* Provided text
-*-*-
I saw my spiritual director yesterday. For those of you who don't know what a spiritual director is or does, check out: http://www.sdiworld.org/.
I first learned about spiritual direction in a book that I read many years ago, written by Susan Howatch. Ms. Howatch is a fabulous writer whose work changed my life. When I was a college student, returning home from a term spent in England, I bought a book at the train station to read on the airplane going home. It was called, "Penmarric," and it was by Susan Howatch. I was riveted by her character portraits, and in love with England at the time, so it was a great book for me. I soon began to look for, and devour, almost everything she had written.
Years later, she began a series of books about priests in the Church of England. I recommend all of them. The first one is called "Glittering Images." In this book (and all of those in the series), at least one major character has spiritual crisis which involves a big breakdown, and there is a spiritual director who helps him (or her) by companioning the person through the "hell" of it, and out to the other side of the darkness. I never knew such help existed. I wanted a spiritual director.
-*-*-
* Data excerpt
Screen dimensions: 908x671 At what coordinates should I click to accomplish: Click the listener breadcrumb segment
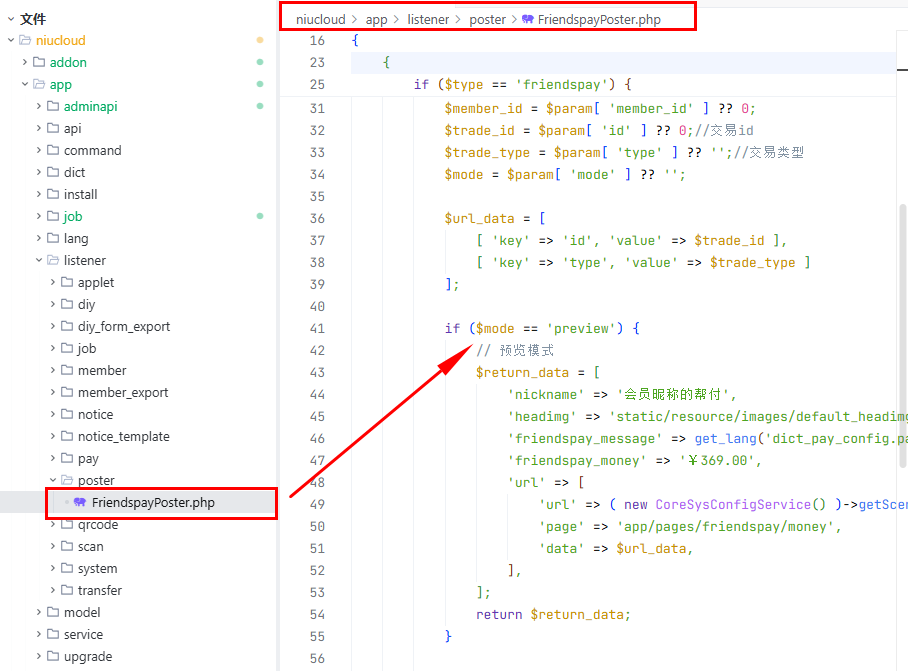(428, 19)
-*-*-
* Written instruction 1
In the post about spiritual direction, what was the title of the first Susan Howatch book the writer bought?
* Written instruction 2
Please continue the post about spiritual direction from the point where it stops.
The lines have nothing to do with the post about spiritual direction.

* Written response 1
"Penmarric."

* Written response 2
I did a little searching and found that this is an age-old tradition in the Catholic church, and that other churches offer it, too. When I left the Christian Science church, I was looking for a church that offered spiritual direction, and I found it at a Presbyterian Church near my home. I've been working with my director, Bev, for about 8 years. This was one of those things that helped me so much during Katie's illness: I had spent all of that time working through many issues about myself, family of origin and God. Not that I am "done," or will ever be done, but that I had quit my part-time job and devoted intention and time to the process of healing, in part to be able to be a better mother. I do not know what the past year and a half would have been like if I had not had that grace of time spent with God and Bev.
We were talking about grieving yesterday (DUH!) and discussing the way I am doing it. I don't know any other way that I could get up in the morning and function than the way I am doing it. Gregg has his work, David has school, and I have time and space for writing, praying, listening, sewing, exercising and adjusting to this new reality. I need alot of peace and space for this work, and I am SO thankful that I have been given both in which to do it.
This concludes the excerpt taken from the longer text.